Der Beklagte ist deshalb zu der uneingeschränkt beantragten Unterlassung der erneuten Veröffentlichung zu verurteilen. Die im Berufungsantrag zu 1. ergänzten Orte der Veröffentlichung sind keine Einschränkungen des Unterlassungsantrags, sondern zählen nur beispielhaft die bisherigen Veröffentlichungen auf, wie die Formulierung „insbesondere“ erkennen lässt.
d) Die Veröffentlichung auf der Website „www.R…com“ des L… Verlages kann hingegen nicht als Grundlage für einen Unterlassungsanspruch gegen den Beklagten herangezogen werden, weil nicht dargelegt oder ersichtlich ist, dass der Beklagte auch für den Inhalt jener Website verantwortlich ist.

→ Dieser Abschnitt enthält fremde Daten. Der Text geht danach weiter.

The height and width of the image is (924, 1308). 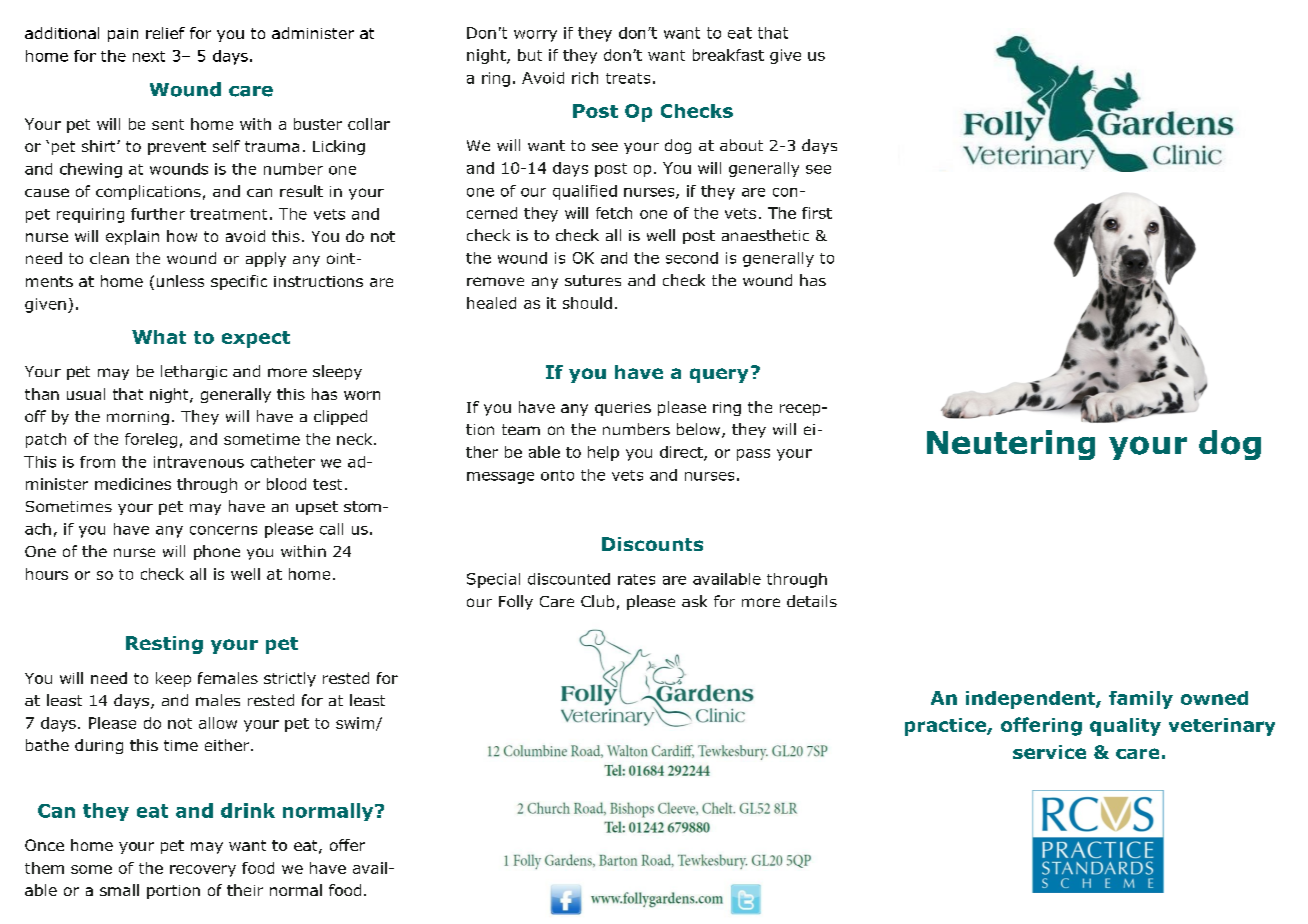 What do you see at coordinates (199, 462) in the image?
I see `intravenous` at bounding box center [199, 462].
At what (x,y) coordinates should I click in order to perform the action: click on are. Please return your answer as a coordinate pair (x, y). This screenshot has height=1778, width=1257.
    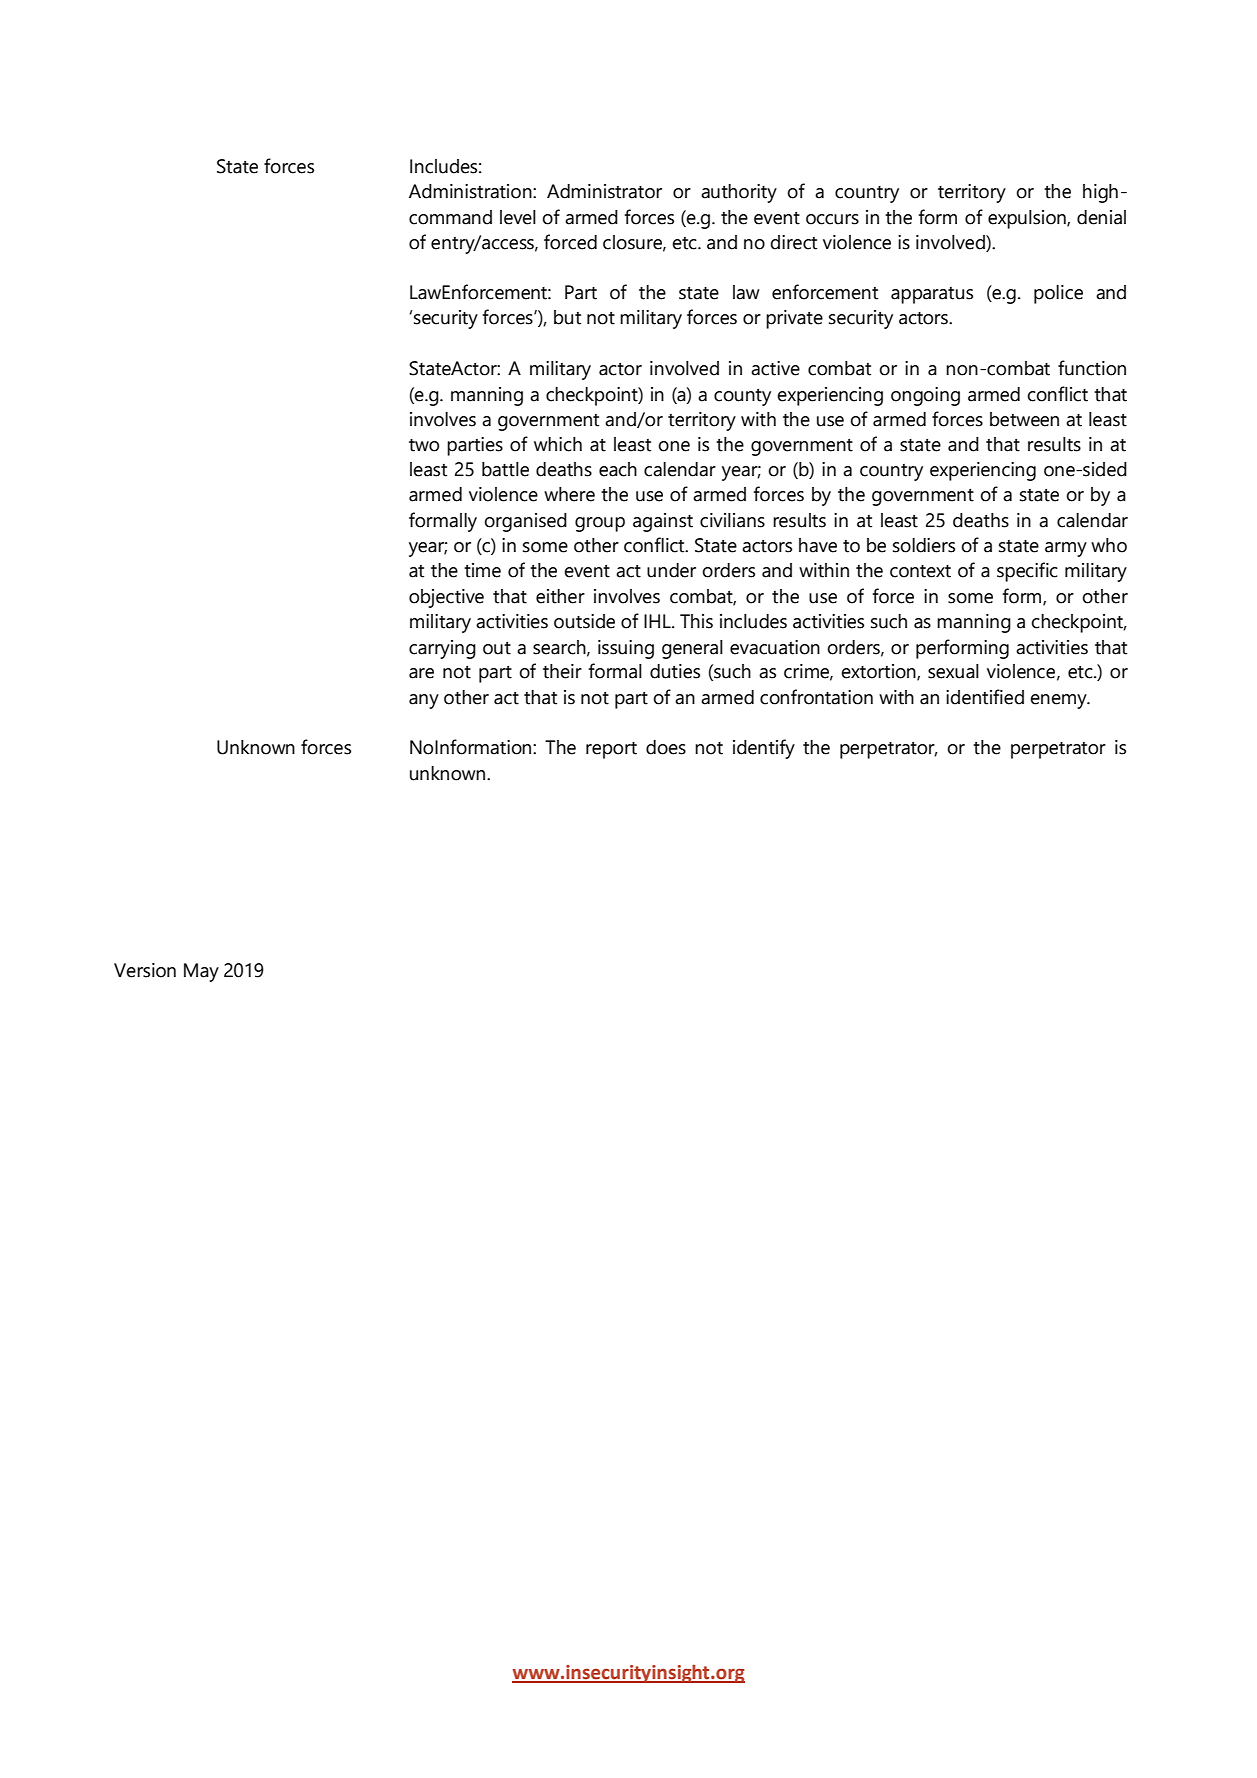
    Looking at the image, I should click on (421, 673).
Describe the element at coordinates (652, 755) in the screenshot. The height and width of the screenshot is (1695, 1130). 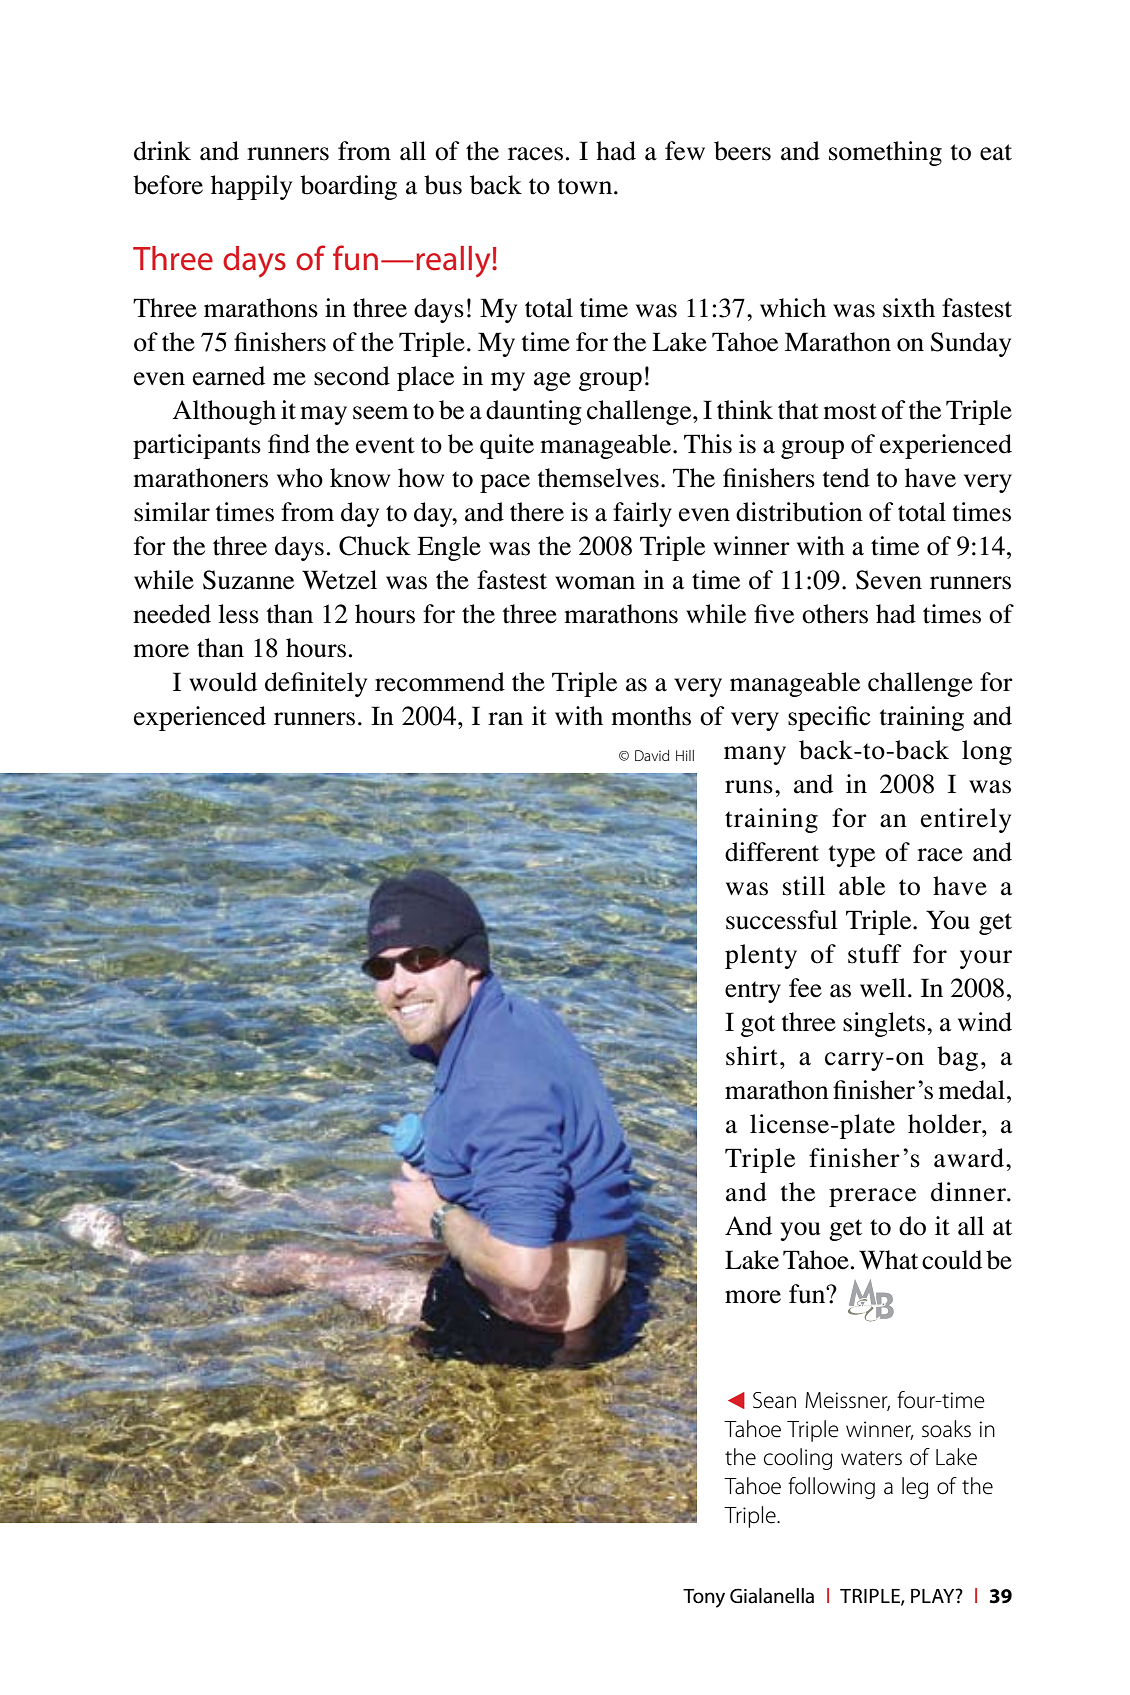
I see `David` at that location.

Widerrufsantrag Der Kläger hat keinen Anspruch auf die mit dem Berufungsantrag zu 2. a) und b) begehrte Veröffentlichung von Widerrufserklärungen. Denn ein Widerruf gemäß §§ 823 Abs. 1, 1004 Abs. 1 S. 2 BGB analog kann nur im Hinblick auf eine unwahre Tatsachenbehauptung verlangt werden, der hier verlangte Widerruf der öffentlichen Verwarnung des Klägers betrifft aber keine unwahre Tatsache. Es entspricht nämlich der Wahrheit, dass der Kläger durch die Entscheidung des Rechtsausschusses des Deutschen Ruderverbands vom 26.5.2008 öffentlich verwarnt worden ist. Unstreitig ist auch, dass der Kläger gegen diese öffentliche Verwarnung eine Rechtsbeschwerde nicht eingelegt hat. Mit den verlangten Widerrufserklärungen müsste der Beklagte mithin eine Entscheidung seines Rechtsausschusses widerrufen, obwohl der Kläger sie disziplinarrechtlich nicht angefochten hat. Dafür besteht keine Rechtsgrundlage, ohne dass darüber entschieden werden muss, ob der Kläger die Entscheidung des Rechtsausschusses in einem Zivilprozess überprüfen lassen könnte. Denn einen dahin gehenden Feststellungsantrag hat der Kläger nicht gestellt. Stattdessen hat er mit der erhobenen Klage einen äußerungsrechtlichen Unterlassungsanspruch geltend gemacht und ist gegen die Art und Weise vorgegangen, in der die Veröffentlichung der Verwarnung vorgenommen wurde. In dieser Konstellation kann der Kläger jedoch mit dem Mittel eines Widerrufsantrags eine Aufhebung der Entscheidung des Rechtsausschusses nicht erreichen.
Nebenentscheidungen Die Kostenentscheidung ist in §§ 92, 97 Abs. 1 ZPO begründet. Die Vollstreckbarerklärung hat ihre Grundlage in § 709 ZPO. Die Revision war nicht zuzulassen, weil die Voraussetzungen des § 543 Abs. 2 S. 1 ZPO nicht erfüllt sind.